Cross Tracks at a crossroads
By MIKE EDDLEMAN
As Liberty Hill grows around it by leaps and bounds, the congregation at Cross Tracks Church is fighting for the future of one of the community’s oldest landmarks.
Members of the church hope that the past is as important as the future for area residents and Liberty Hill will come together to help save the historic structure.
Cross Tracks Church, a Methodist church founded in 1854 in Liberty Hill, has a historic marker near the front right corner of the building that notes when the church was formed, and when the building was erected on the site, all the way back in 1870.
“I’m told this is the oldest building in Liberty Hill,” said Jim Turner, who along with his wife Pam are leading the restoration project. “We’re designated as a historical landmark so we have restrictions about what we can do to the outside. Whatever we do we have to submit plans to the state.”
The congregation has taken on projects as it can, recently refinishing the weather-damaged front doors.
“Originally, this was a three-story building at a different location, and they moved it over here brick by brick and at the time the first floor was dirt and the locals would ride their horses in during the heat of the summer then go upstairs for church services,” Jim said.
As the campaign for restoration begins, the church wants to tell its story and generate interest in the preservation effort.
“We’d love to have people come to our services and see what we’re about,” Pam said. “We’ve been doing the same thing for 165 years now, so we’re not going anywhere. We’d love to grow.”
The primary focus now is restoration and protection of the stained glass windows and a new roof. The Turners said the projection is that those two issues alone will cost about $100,000.
In Jim’s report to the church on what would need to be done, he was clear that this was no small task.
“This is not a repair job, this is a restoration,” he said. “We’re going to do our best to return this to what it looked like back in the day, with some exceptions. Our overall goal is to get as much done as we can with the funds that ultimately become available so that in the fall we can celebrate this as a historical landmark with the City of Liberty Hill.”
Pam added that they want to raise awareness, and let the community know there is a plan to save the structure.
The building is surrounded in stained glass, with a large window at the entrance, and very unique pieces throughout, especially behind the alter.
“We do have to rework all the windows,” Jim said. “I’ve got bids for those and we have to deal with the roof because it is leaking, so the roof is kind of a priority. But I want to get the bids done and the plans done and submit them by the end of February because that starts a 60-day clock.
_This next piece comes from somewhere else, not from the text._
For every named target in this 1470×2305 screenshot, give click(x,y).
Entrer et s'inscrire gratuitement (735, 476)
“One of the guys that was here looking at the stained glass said we have a museum of stained glass pieces,” Jim said. “He said we have some real jewels there. Some of the windows need to be pulled out and taken into a shop to be restored, and some of them just need to be cleaned up. We’re going to replace the covers with tempered glass to restore the appearance.”
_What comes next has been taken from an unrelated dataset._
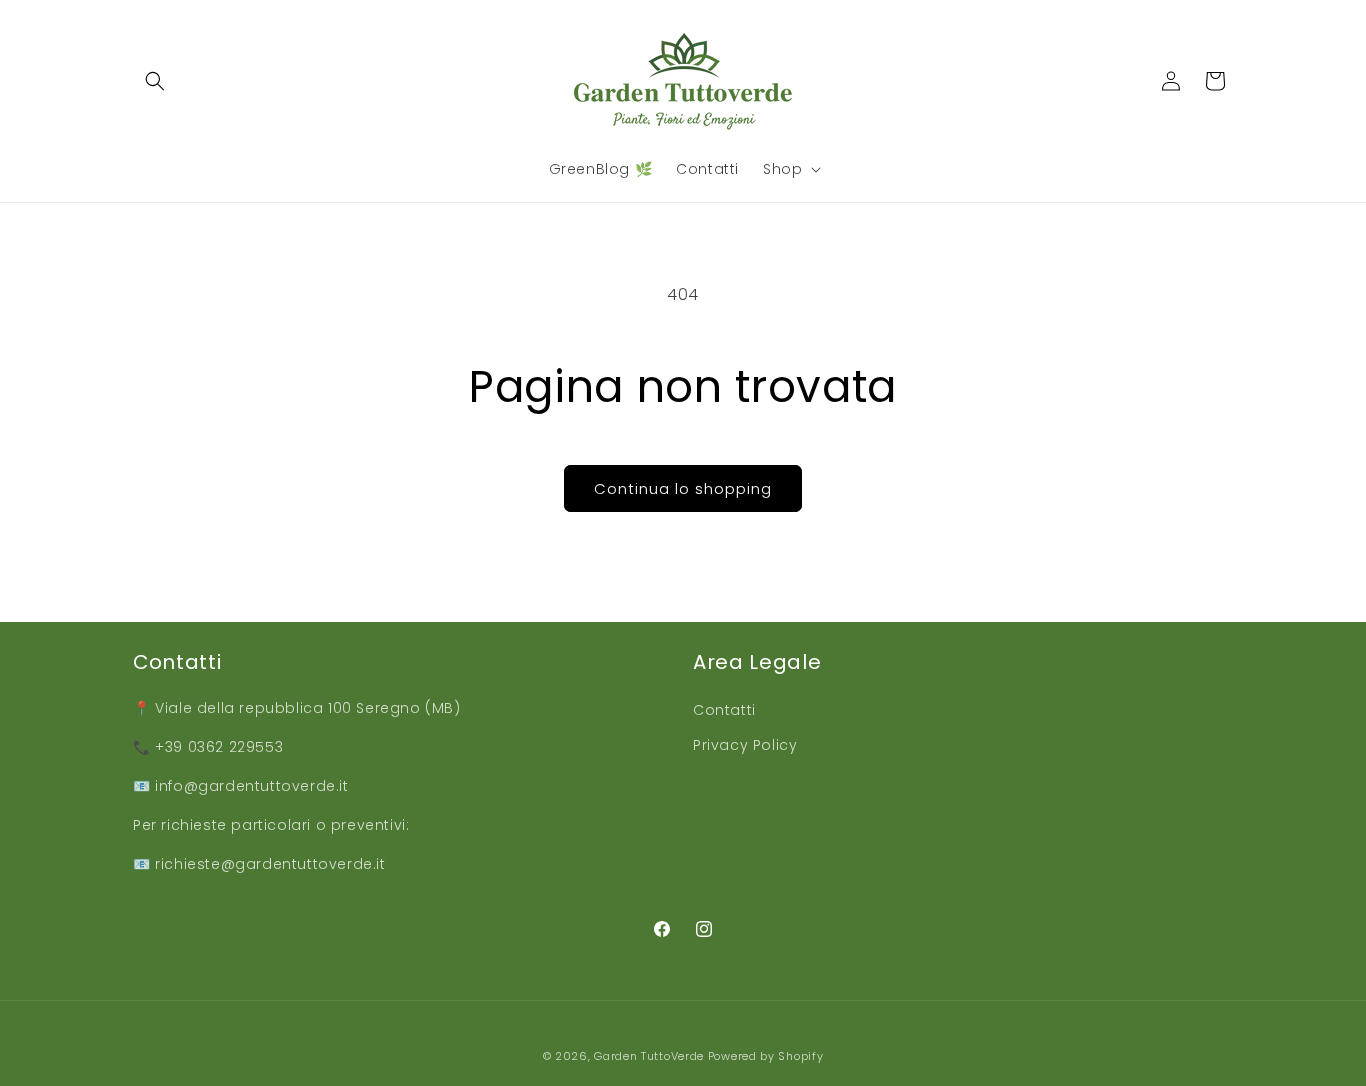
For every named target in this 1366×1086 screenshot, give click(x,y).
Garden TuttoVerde (649, 1056)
The roof is critical due to the disrepair, but also because no other work inside the church can be done until that repair is made.
“The flashing is leaking, the screws are coming up and it’s letting water in,” Jim said of the condition of the roof. “We want to protect the building first. All the wainscoting is real, back when they made real wainscoting so that has to be all pulled off and replaced. There is some rot around some of the windows up top, so it is all a big chunk of work.”
The congregation has worked hard to pull together a detailed history of the church as this process begins.
“The first building we had was a log cabin, but this is all stone from the area,” Pam said. “I have very clear documentation of each generation of the building. We have some of the records, but the very saddest part of everything is that a majority of what we had was lost when the fire happened last May. I have a few original documents and original pictures, including pictures of downtown Liberty Hill, but very few.”
The fire last May destroyed one of the three church buildings, and it will likely be replaced by a one-story building on the existing slab, said Jim. That project is separate from the new work being planned, but it all impacts how the church is able to function and worship.
“We definitely have our work cut out for us, from a fundraising perspective, a technical work perspective and a marketing perspective,” Jim said. “We’re hoping to create awareness because this is such a gem, for one. Two, we’re hoping to open up this thing to the community for large and small community events.”
The congregation is working to raise funds, but hopes the community at large will see the value of preserving the oldest building in town. Generating support from non-members can also be a big help as well in terms of landing grant funds.
“One of the grants we’re applying for requires that it has to not just be a house of worship, but it has to be a community resource,” Pam said. “With that, the funds are supposed to not just come from your congregation, but also from your community. Then they match what you raise up to $200,000. That’s where we need community involvement.”
The Turners are dedicated to building that awareness, and creating a partnership between the community and congregation so that the restoration can be completed.
“This is a family,” Pam said. “Jim loves antiques and woodworking and just has a passion to restore this to its glory.”
The engineer, project manager and architect laughed.
“Neither one of us are known for sitting around,” Jim said.